Speaker
Description
Accretion onto supermassive black holes (SMBHs) is known to take place through an optically thick geometrically thin accretion disk (Shakura & Sunyaev 1973) when accreting below the Eddington limit. Beyond this limit, the high radiation pressure increases the disk thickness close to the black hole (Abramowicz et al. 1988). Theoretically this results in a so-called ‘slim’ disk where photons are radially advected onto the black hole before they can escape. Understanding this process is particularly important considering the rapid growth of SMBH mass in the early universe. However, observational tests of the accretion disk in this regime are scarce.
As spatially resolving the accretion disk is unattainable, we rely on continuum reverberation mapping to exploit the intrinsic variability of the black hole and the finite travel time of light to dissect the accretion flow, providing a direct test of the accretion structure.

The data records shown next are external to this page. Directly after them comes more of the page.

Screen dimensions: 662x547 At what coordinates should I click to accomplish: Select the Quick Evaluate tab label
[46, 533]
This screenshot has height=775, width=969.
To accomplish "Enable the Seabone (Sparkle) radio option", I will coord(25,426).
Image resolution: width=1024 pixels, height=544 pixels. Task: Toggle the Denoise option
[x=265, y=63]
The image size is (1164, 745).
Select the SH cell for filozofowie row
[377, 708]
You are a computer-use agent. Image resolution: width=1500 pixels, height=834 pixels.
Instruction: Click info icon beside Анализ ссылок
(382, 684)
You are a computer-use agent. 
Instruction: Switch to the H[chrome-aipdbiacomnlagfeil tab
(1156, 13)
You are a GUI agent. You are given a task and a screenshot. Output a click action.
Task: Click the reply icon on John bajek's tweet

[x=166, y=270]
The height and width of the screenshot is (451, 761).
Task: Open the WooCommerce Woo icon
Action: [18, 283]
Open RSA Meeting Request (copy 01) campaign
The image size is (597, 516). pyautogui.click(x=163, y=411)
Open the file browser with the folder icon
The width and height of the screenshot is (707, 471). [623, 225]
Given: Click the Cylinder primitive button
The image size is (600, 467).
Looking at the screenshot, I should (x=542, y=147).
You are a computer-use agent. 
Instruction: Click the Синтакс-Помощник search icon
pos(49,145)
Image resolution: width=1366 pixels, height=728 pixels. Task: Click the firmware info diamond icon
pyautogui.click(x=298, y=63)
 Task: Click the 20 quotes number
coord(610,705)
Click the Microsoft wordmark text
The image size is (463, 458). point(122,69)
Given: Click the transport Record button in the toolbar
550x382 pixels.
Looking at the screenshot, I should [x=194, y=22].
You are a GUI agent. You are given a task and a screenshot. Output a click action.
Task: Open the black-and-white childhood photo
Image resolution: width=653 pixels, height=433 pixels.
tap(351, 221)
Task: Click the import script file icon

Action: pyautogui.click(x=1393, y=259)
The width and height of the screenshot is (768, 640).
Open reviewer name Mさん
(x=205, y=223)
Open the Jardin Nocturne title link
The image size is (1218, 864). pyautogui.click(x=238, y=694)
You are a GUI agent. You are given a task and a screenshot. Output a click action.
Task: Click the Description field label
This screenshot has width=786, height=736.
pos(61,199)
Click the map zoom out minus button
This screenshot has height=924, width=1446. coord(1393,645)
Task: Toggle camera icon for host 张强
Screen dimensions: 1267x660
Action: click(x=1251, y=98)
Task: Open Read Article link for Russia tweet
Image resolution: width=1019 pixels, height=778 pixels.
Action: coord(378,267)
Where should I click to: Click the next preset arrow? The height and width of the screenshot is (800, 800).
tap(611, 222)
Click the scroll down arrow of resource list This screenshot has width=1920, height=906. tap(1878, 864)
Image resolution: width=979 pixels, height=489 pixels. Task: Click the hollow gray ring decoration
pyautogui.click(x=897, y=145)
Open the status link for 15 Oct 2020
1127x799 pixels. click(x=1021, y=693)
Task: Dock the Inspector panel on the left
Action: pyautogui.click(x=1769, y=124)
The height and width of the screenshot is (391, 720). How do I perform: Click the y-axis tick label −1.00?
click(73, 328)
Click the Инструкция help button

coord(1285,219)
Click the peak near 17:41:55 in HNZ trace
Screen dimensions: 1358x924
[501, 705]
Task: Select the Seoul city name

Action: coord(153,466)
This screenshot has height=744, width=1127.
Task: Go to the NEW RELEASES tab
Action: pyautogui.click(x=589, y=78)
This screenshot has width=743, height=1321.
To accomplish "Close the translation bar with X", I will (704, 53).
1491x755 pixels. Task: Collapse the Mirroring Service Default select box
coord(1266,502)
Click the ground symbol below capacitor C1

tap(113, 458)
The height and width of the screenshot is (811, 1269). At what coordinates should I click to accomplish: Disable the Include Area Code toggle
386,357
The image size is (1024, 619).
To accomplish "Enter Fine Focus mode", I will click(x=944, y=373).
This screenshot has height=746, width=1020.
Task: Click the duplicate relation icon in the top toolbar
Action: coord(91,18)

In the first part of the talk, I will discuss a new tool to model AGN lightcurves (PyROA , Donnan+21) to infer inter-lightcurve time delays, with advantages over other techniques. I will then summarise recent work of Donnan+23 applying this tool to test super-Eddington accretion onto the local quasar, PG 1119+120. From continuum monitoring over two years with the Las Cumbres Observatory and spectral monitoring from Calar Alto, we measure the black hole mass, test the temperature profile of the disk and model the AGN SED with theoretical models of a thin and slim accretion disk. We find the slim accretion model to be fully consistent with our data but we cannot rule out the thin disk scenario. We additionally detect diffuse continuum emission from the BLR acting on long timescales.